WHAT IS EXPECTED =
Repeat exactly the lines from the line containing "This screenshot has width=868, height=465." to the last line of the listing, including both.

MATERIAL PROVIDED =
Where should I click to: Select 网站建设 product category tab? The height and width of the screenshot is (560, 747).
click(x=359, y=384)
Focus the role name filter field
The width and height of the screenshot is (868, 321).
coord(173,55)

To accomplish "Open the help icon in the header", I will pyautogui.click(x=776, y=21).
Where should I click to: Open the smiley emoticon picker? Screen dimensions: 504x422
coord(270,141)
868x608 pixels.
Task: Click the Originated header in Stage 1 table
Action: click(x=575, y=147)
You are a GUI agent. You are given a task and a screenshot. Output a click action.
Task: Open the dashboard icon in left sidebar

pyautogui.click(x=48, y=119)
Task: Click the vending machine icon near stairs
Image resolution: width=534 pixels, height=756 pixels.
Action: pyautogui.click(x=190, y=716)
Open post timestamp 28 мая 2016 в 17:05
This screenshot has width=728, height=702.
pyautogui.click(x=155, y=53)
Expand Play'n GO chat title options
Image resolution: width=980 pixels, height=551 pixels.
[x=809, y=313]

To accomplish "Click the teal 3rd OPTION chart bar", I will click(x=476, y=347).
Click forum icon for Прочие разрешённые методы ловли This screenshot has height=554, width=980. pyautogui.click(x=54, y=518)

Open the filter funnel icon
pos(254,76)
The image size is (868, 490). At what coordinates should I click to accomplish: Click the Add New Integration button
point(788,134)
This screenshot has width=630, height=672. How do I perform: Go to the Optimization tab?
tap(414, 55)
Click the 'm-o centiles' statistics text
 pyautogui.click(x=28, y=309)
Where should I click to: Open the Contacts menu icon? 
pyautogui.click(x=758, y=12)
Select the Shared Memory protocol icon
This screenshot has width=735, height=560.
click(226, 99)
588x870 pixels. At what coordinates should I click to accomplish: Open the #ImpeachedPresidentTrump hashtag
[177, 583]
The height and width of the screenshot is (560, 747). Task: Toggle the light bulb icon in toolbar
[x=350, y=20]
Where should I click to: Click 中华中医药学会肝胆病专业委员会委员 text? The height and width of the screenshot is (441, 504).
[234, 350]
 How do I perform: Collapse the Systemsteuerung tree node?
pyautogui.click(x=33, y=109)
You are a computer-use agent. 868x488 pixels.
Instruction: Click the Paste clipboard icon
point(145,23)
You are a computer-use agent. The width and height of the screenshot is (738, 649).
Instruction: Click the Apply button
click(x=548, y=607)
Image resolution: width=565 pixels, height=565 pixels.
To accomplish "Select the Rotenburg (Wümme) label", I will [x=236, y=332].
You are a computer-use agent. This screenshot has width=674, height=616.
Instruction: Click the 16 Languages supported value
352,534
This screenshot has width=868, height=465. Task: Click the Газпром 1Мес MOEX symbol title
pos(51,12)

OUTPUT BELOW =
This screenshot has width=868, height=465. Task: Click the Газпром 1Мес MOEX symbol title
pos(51,12)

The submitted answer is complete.